In a first embodiment, the distance measuring system 300 # (# = F, B , L, R) pattern PTN_ # that generates, includes a plurality of lines _{L # 1~L} # n. The line generated by the distance measurement system 300F (300B) extends in the direction (y direction) along the front edge E1 (rear edge E2) when the vehicle is viewed from above. The line generated by the ranging system 300L (300R) extends in a direction (x direction) along the left edge E3 (right edge E4) when the vehicle is viewed from above. Between the distance from the outer edge are equal line _{L F _i, L B _i,} L L _i, L R _i may be continuously formed to surround the vehicle.

(Second embodiment)
FIG. 4 is a diagram illustrating an automobile 100B according to the second embodiment.
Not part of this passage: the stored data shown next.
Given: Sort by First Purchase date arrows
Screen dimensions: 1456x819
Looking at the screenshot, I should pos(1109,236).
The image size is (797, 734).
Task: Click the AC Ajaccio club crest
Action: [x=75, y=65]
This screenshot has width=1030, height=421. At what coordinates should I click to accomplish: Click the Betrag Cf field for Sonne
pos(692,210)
In the second embodiment, four distance measurement systems 300FL, 300FR, 300RL, and 300RR are provided at four corners of the automobile 100. Each ranging system 300 # (# = FL, FR, RL, RR) forms a pattern PTN_ #.
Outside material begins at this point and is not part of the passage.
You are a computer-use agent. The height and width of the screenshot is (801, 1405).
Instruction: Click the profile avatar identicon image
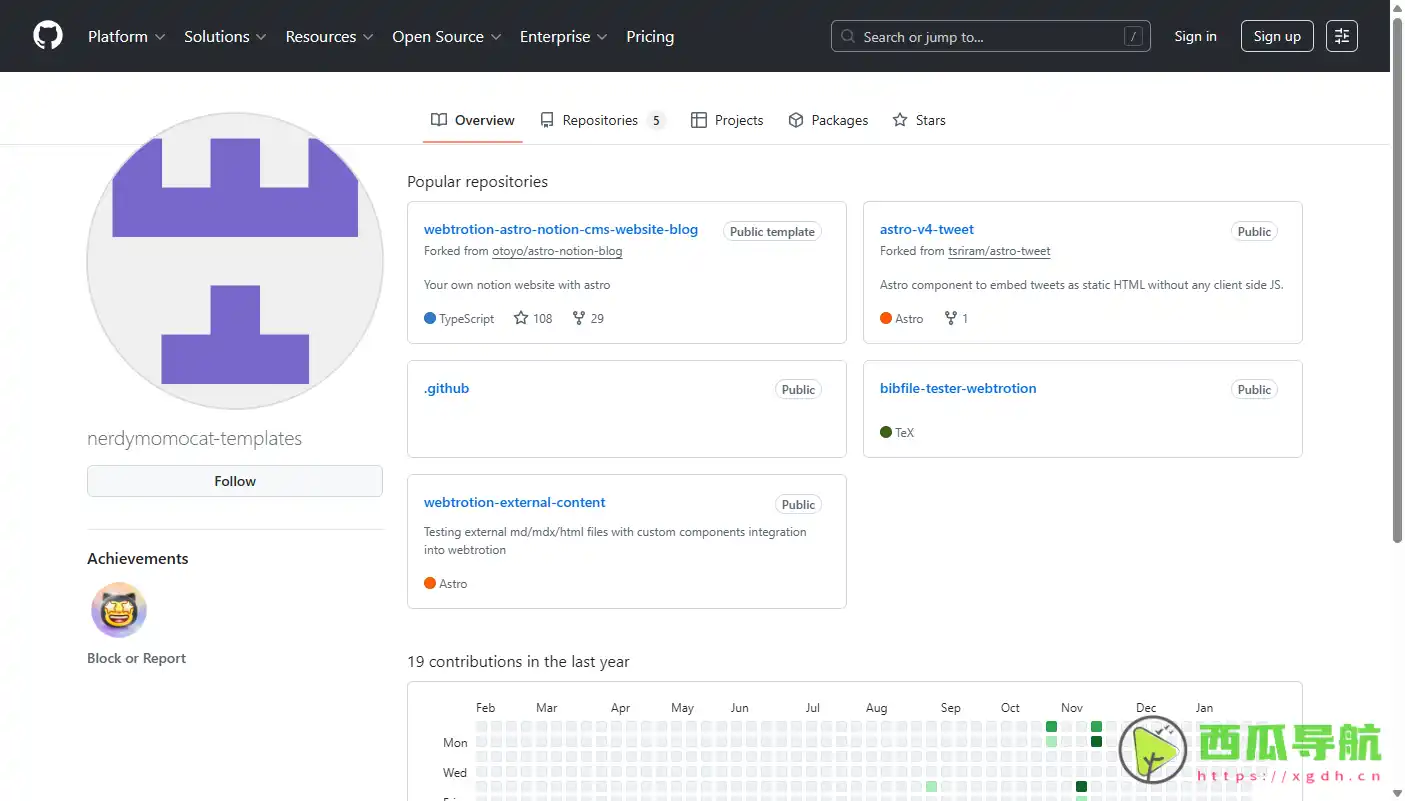(x=235, y=261)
  At four corners where the four distance measurement systems 300 are provided, left and right head lamps 110L and 110R and left and right rear lamps 140L and 140R are provided. Therefore, at least one of the infrared illumination 310, the camera 320, and the calculation unit 330 among the components of the distance measurement system 300 can be incorporated in the lamps 110 and 140.

  Since the headlamp 110 and the rear lamp 140 include a circuit for turning on various light sources, an optical system, and an arithmetic processing unit, by incorporating the components of the distance measuring system 300 into the lamp, hardware resources can be reduced. Some can be shared, and costs can be reduced.

(Third embodiment)
FIG. 5 is a diagram illustrating an automobile 100C according to the third embodiment. The automobile 100C includes four distance measurement systems 300F, 300B, 300L, and 300R provided on the front, rear, left, and right sides of the vehicle, respectively.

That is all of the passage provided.